Woodgate was the principal investigator for the Space Telescope Imaging Spectrograph (STIS) a camera that was installed on the Hubble Space Telescope in 1997, providing groundbreaking discoveries in astrophysics. After an instrument electronics failure in 2004, STIS was repaired during the final astronaut servicing mission to Hubble in 2009, and it continues to operate today.
As the principal investigator for STIS, Woodgate led the design and development of the instrument that dramatically advanced the state of the art over the previous Hubble spectrographs. STIS acts like a prism to separate light from the cosmos into its component colors. This provides a wavelength "fingerprint" of the object being observed, which tells us about its temperature, chemical composition, density and motion.
The STIS played a key role in some of Hubble's most famous discoveries, including: spatially resolved spectroscopy of the nuclei of galaxies, indicating the presence of supermassive black holes; and the first detection of the atmospheric composition of a planet around another star (HD 209458), in which sodium, carbon, oxygen and hydrogen were discovered. STIS has also enabled new discoveries concerning the nature of proto-planetary disks, supernova remnants, massive stars, and the intergalactic medium.

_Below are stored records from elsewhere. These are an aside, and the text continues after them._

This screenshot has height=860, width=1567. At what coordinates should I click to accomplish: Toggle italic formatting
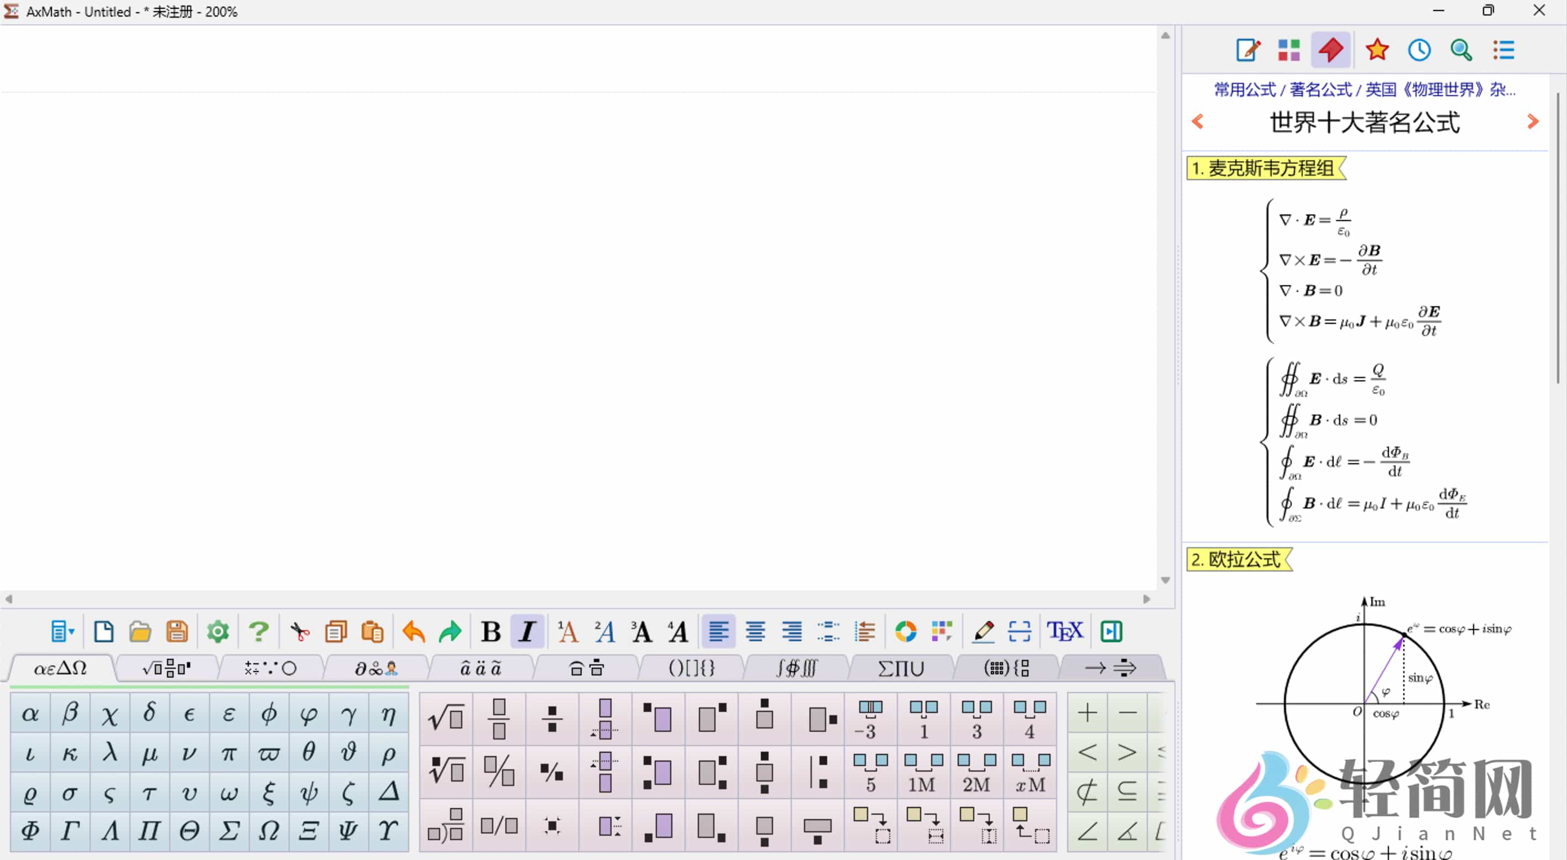[527, 631]
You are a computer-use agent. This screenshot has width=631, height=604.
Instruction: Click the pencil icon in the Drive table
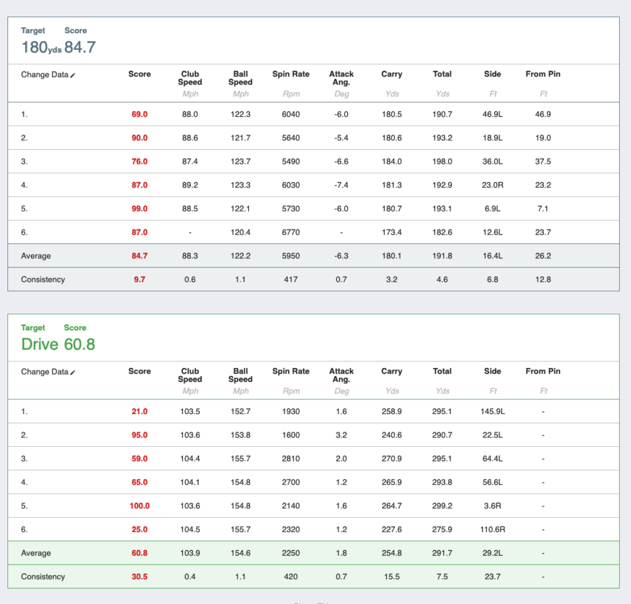click(73, 372)
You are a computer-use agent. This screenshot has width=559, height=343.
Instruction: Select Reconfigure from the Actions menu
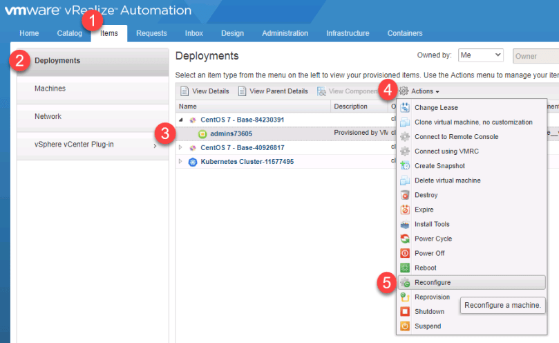[x=433, y=282]
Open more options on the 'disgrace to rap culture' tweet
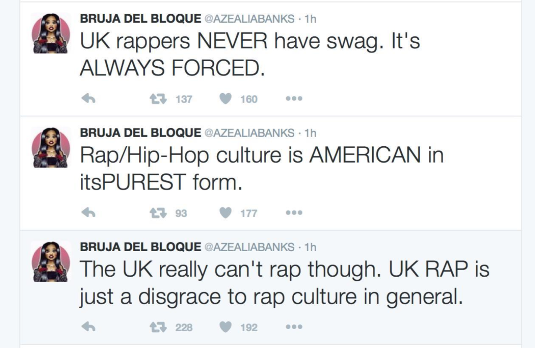Screen dimensions: 535x348 click(x=293, y=327)
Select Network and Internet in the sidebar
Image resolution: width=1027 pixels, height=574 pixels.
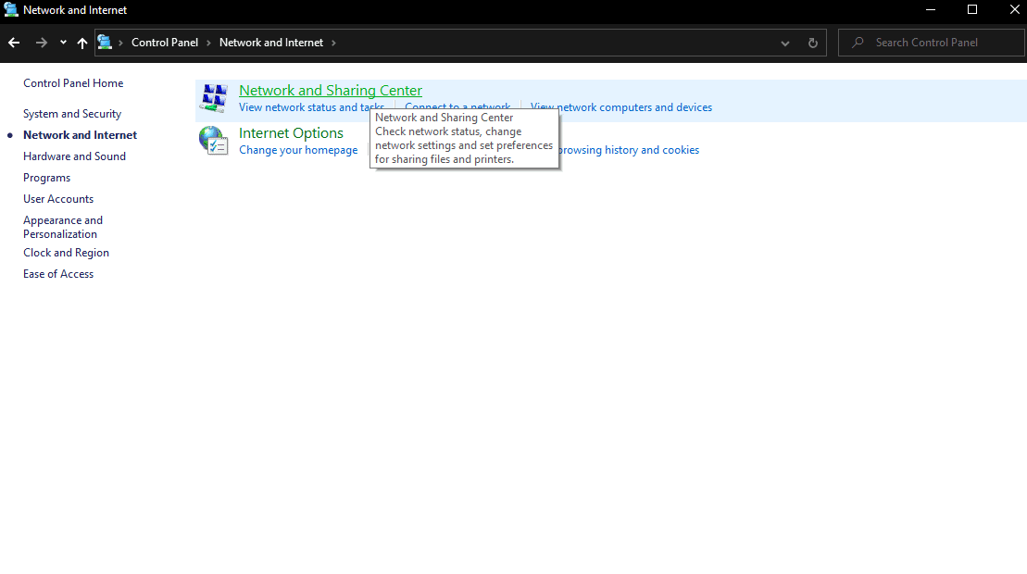point(79,134)
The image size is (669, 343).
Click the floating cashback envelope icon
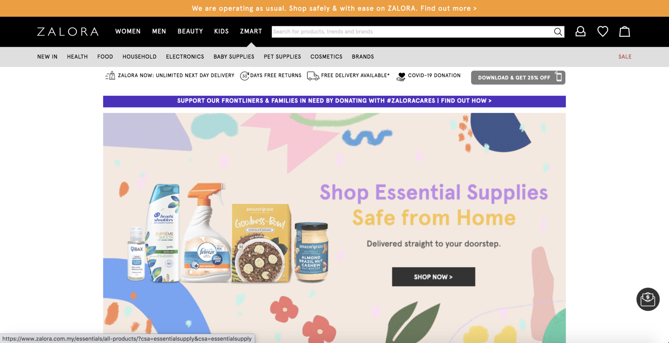point(648,299)
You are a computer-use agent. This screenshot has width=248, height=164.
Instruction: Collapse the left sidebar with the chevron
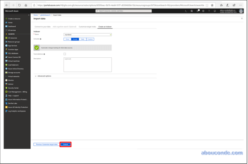29,15
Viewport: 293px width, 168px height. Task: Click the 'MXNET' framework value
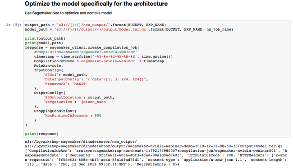click(x=80, y=84)
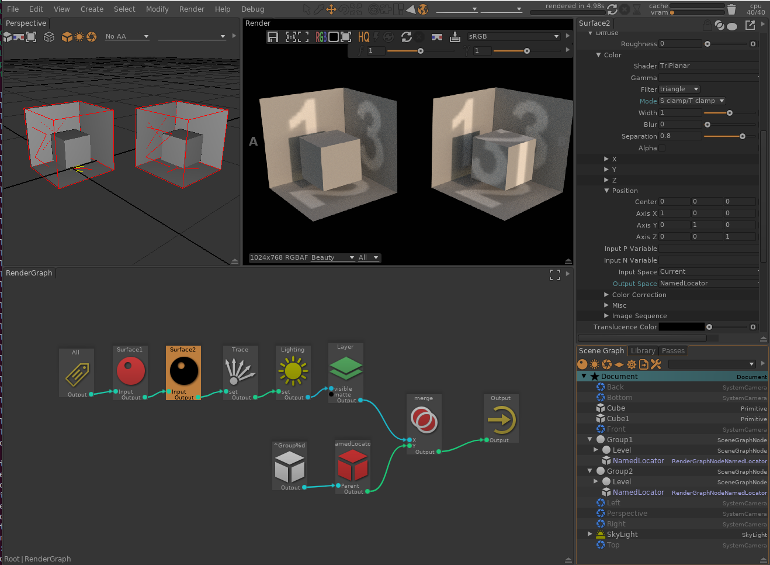Enable the Alpha checkbox
Viewport: 770px width, 565px height.
(663, 148)
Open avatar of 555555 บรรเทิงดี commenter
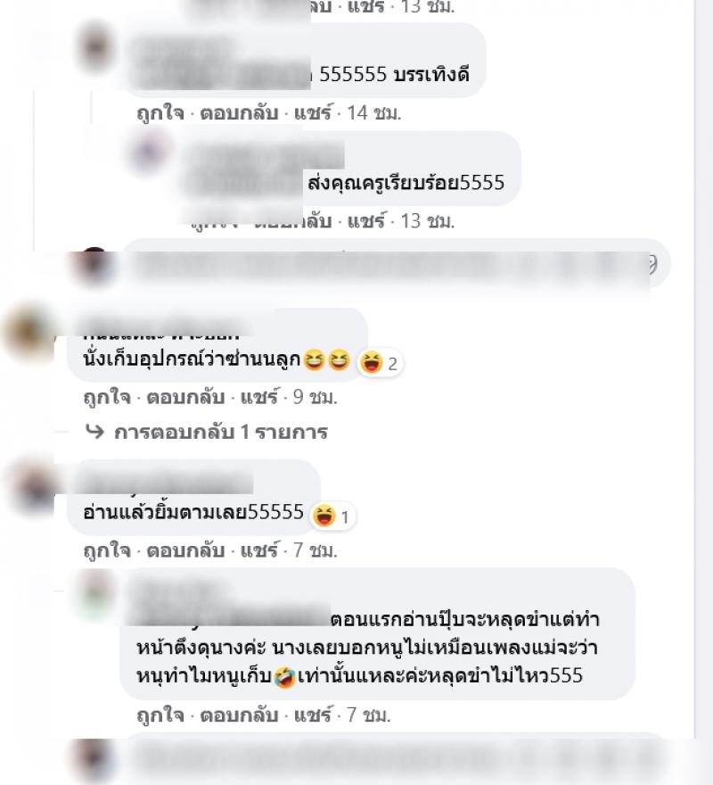 [x=95, y=46]
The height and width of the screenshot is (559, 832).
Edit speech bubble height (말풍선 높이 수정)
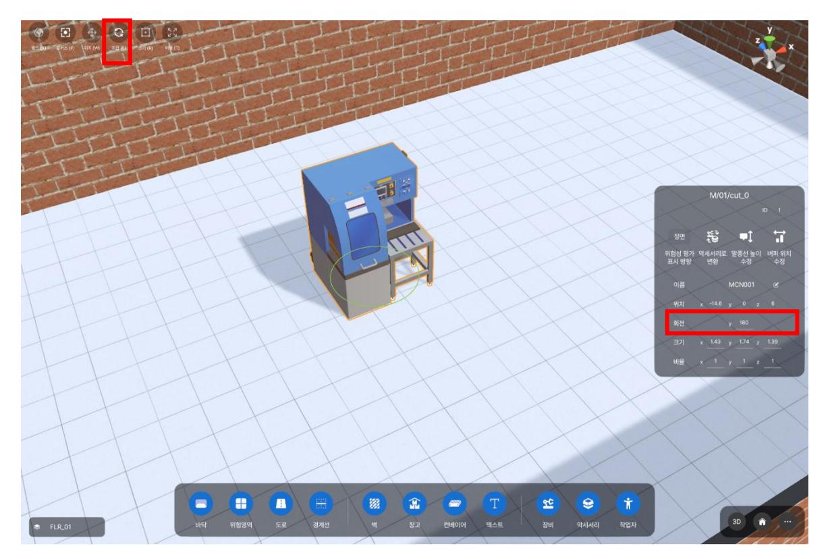pyautogui.click(x=746, y=236)
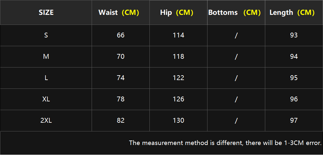Click the measurement error note text
323x155 pixels.
coord(225,143)
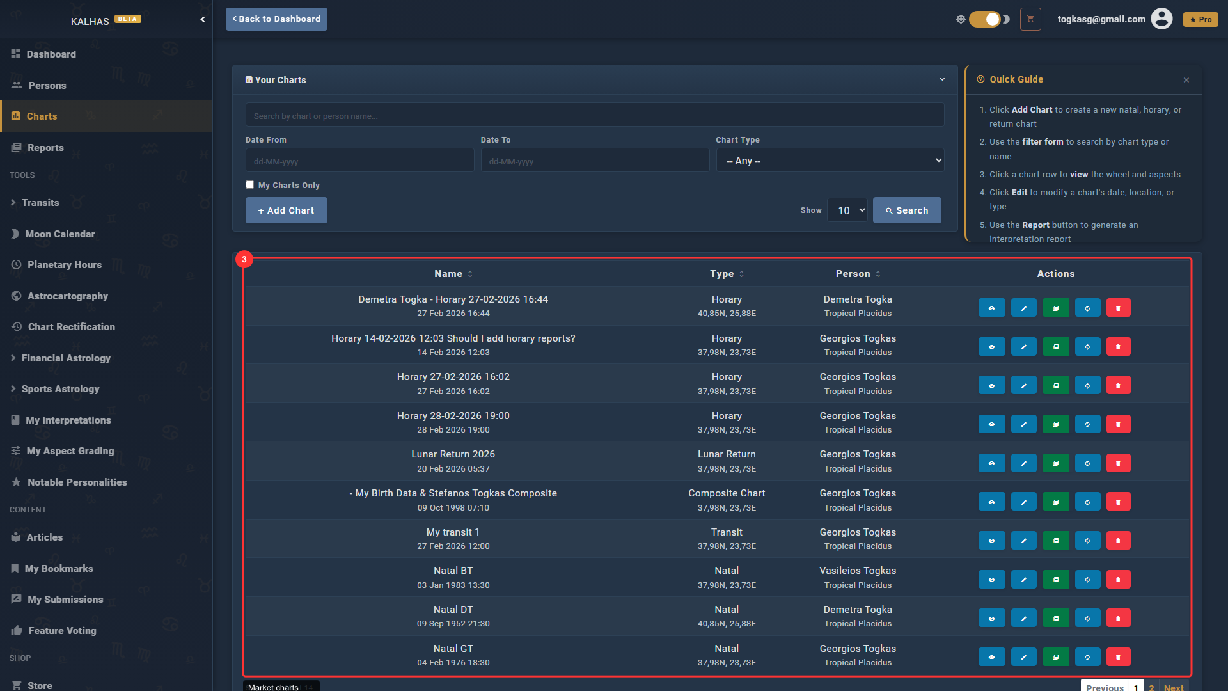Expand the Financial Astrology menu

[66, 358]
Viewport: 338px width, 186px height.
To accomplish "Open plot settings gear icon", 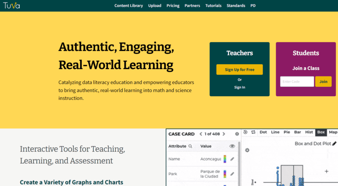I will pyautogui.click(x=247, y=150).
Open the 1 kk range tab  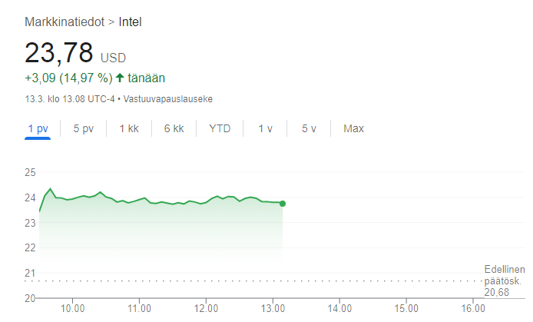point(129,129)
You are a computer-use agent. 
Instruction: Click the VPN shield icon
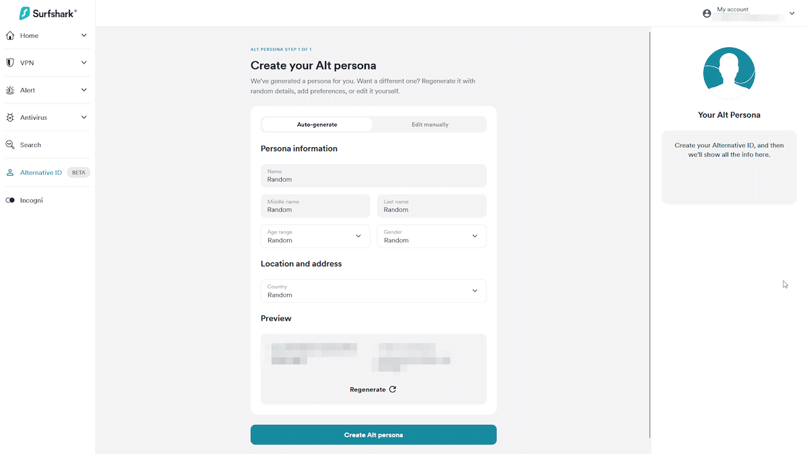click(10, 63)
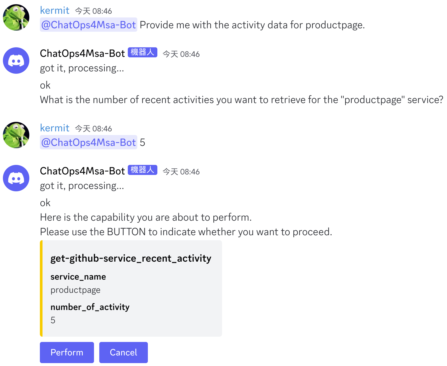Click the timestamp on the capability confirmation message
Screen dimensions: 447x366
click(181, 172)
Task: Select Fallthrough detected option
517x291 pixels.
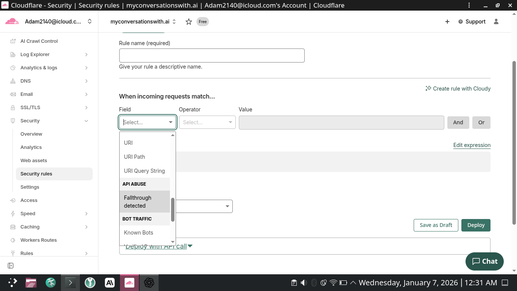Action: [138, 202]
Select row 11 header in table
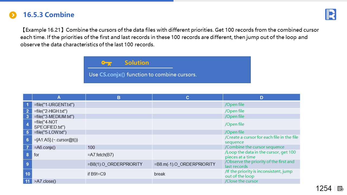The image size is (347, 195). 28,181
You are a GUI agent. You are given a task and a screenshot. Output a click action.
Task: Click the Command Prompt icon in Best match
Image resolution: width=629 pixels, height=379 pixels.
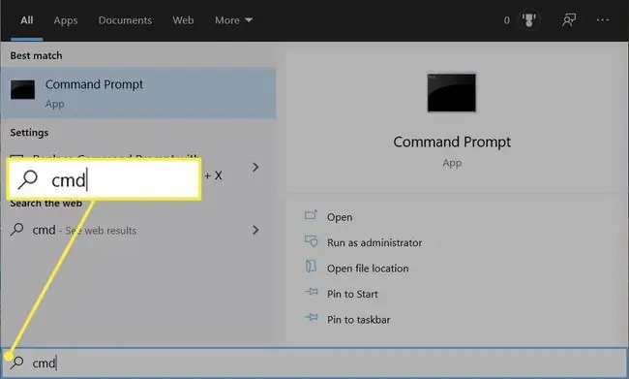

Woodgate had recently retired but was still working on ultraviolet detectors as an emeritus scientist at Goddard. Woodgate had very broad interests, in subjects ranging from Earth science to stellar atmospheres to exoplanets to large scale structure in the universe, and of course instrumentation of all sorts.
Woodgate also invented many other technologies. Early in his career, he developed a technique for making conically shaped mosaics of thin crystals to produce large area X-ray spectrometers. The machines he developed to create those thin crystal wafers are known worldwide. Bruce was co-inventor of the earlier of the two machines, holding a US patent. More recently, he was developing a next generation photon-counting ultraviolet detector, employing advances in solid-state physics and nano-fabrication techniques.
In 1974, he served as co-principal investigator and experiment manager for the Ultraviolet Spectrometer and Polarimeter (UVSP) on the Solar Maximum Mission (SMM). In this capacity he was responsible for the design, development, testing and post-launch operation of the instrument. A number of important results were obtained with the UVSP.
Woodgate published 188 scientific and technical journal papers that have more than 5,300 citations. He mentored countless students and was beloved by his colleagues. He has received Goddard's Award of Merit and the NASA's Distinguished Service Medal.
As Hubble continues to provide amazing images and discoveries in its 25th year, there could be no better tribute to Woodgate's contributions to the famous space telescope.